EXERCISE INSTRUCTIONS:
- A) Render this sentence from the Random Alpha PageRank example into Spanish: "PageRank is a method to evaluate the importance of nodes in a directed graph."
- B) Carry on the MATLAB example about Random Alpha PageRank, picking up after its final sentence.

EXTRACTED TEXT:
# # # #

MATLAB Examples

Random Alpha PageRank

See Gleich and Constantine, Random Alpha PageRank, for details about this method. PageRank is a method to evaluate the importance of nodes in a directed graph. On the graph, we follow a random walk where at each step, with probability a, we follow a randomly chosen link from the current node with probability (1-a), we jump to a randomly chosen node. (Both random choices are uniform over all the possibilities.) The stationary distribution of this Markov process is the PageRank vector. We can compute the stationary distribution by solving a linear system,

$$ (I - aP^T)x = \frac{1-a}{n} e $$

where P is the transition matrix for a random walk on the graph. In Random Alpha PageRank, we place a with a random variable, and examine the expected value of x. This computation is solved by a parameterized matrix problem.

For more information, see

 Constantine, P. G. and Gleich, D. F. Random Alpha PageRank,
   Internet Mathematics, To appear.

Usually, we pick a Beta random variable for a -- this corresponds to approximating x(a) with a Jacobi parameter.

Contents

Load a webgraph and setup the linear system

In this step, we construct the parameterzied linear system that correponds to PageRank

load('wb-cs.stanford.mat'); % we load a small web-graph matrix
P = Pcc; % only use the largest strong component -- this fixes a few technical details
A = @(a) (speye(size(P)) - a*P');
b = @(a) (1-a)./size(P,1)*ones(size(P,1),1);
iAb = @(a) A(a)\b(a); % this function solves for a PageRank vector

Compute a PageRank vector

Now, let's compute a single PageRank vector and show the vector of ''Ranks'' in sorted order. This problem corresponds to a surfer than will follow a link 85% of the time, or make random jumps 15% of the time.

x85 = iAb(0.85);
semilogy(sort(x85));

This plot shows that most of the values are small 1e-4 to 1e-3, but that a few are large.

Setup the parameter

In random alpha PageRank, we consider a population of surfers where the link following probabilities, which are the values of a, are generated from a distribution. The parameter s below is a Jacobi parameter to model the randomness in the value of a. The two shape parameters of the Jacobi parameter give it a slight shift towards larger values of a.

# # # #

RECORDED DATA:
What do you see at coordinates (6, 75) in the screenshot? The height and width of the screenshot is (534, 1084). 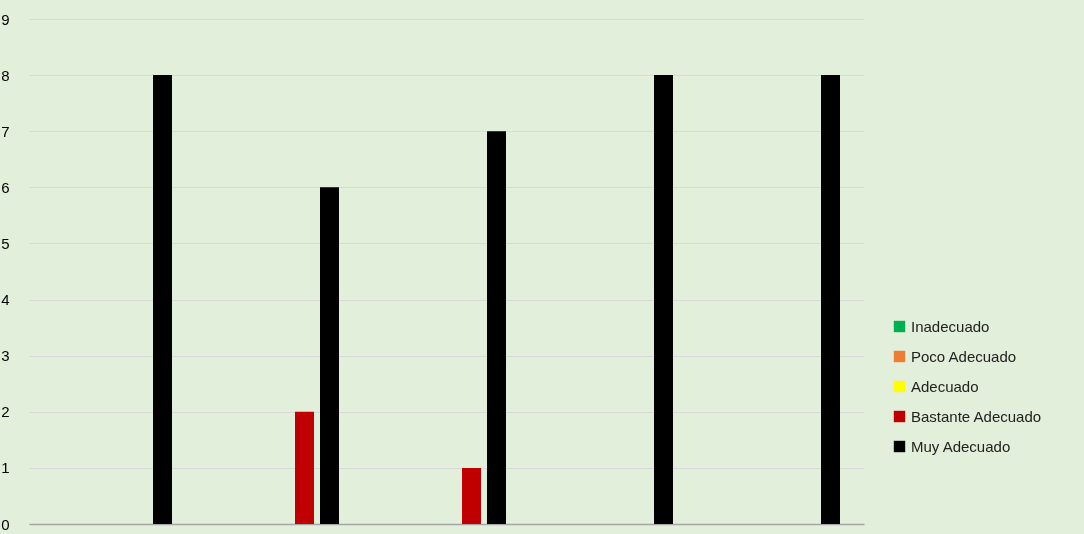 I see `y-tick-label: 8` at bounding box center [6, 75].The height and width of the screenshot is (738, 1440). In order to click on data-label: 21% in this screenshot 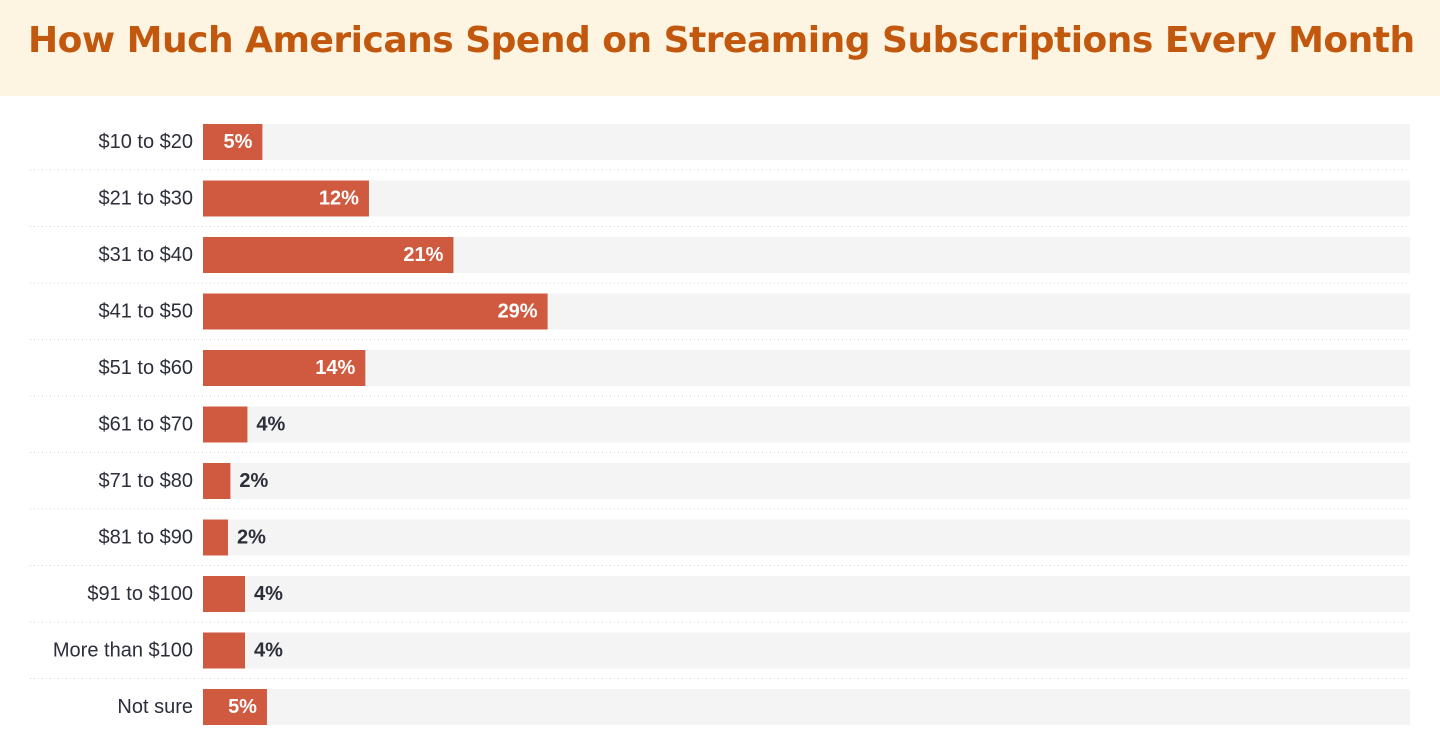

# # # #

ANSWERS:
- A) PageRank es un método para evaluar la importancia de los nodos en un grafo dirigido.

- B)
s = [jacobi_parameter(0,1,2,3)];

There's no good PMPack function to plot the density of such a function. The following code draws a beta pdf, which is the density for a Jacobi parameter.

beta_a = 4;  % the code to evaluate the pdf uses beta_a = b+1 = 3+1
beta_b = 3;  %                               and beta_b = a+1 = 2+1
xx = 0:0.01:1;
logkerna = (beta_a-1).*log(xx);
logkernb = (beta_b-1).*log(1-xx);
plot(xx,exp(logkerna+logkernb - betaln(beta_a,beta_b)));

This figure shows how often surfers will ``draw'' different values of a, the link following probabilitiy.

Compute the approximation

At this point, we can compute approximations of the expected value of the Random Alpha PageRank function

[X,errz] = pseudospectral(iAb,s,'adapt');

Get the expected solution

The first vector in the coefficients matrix is just the expected solution. It is the expected value of the vector iAb over a drawn from a Beta density.

ex = X.coefficients(:,1);

Let's compare that against the deterministic solution

loglog(x85,ex,'.');
xlabel('Deterministic PageRank');
ylabel('Expected PageRank with Jacobi(2,3) parameter');

The vector has changed quite a bit! There's a pleasing curve in the plot above showing that the values with a Jacobi(2,3) are more compressed than their deterministic counterparts. For wild behavior, try a Jacobi(0.2,0.6,0.5,0.5) parameter

Plot the first component

Now we show how a single component of the vector changes as a function of a.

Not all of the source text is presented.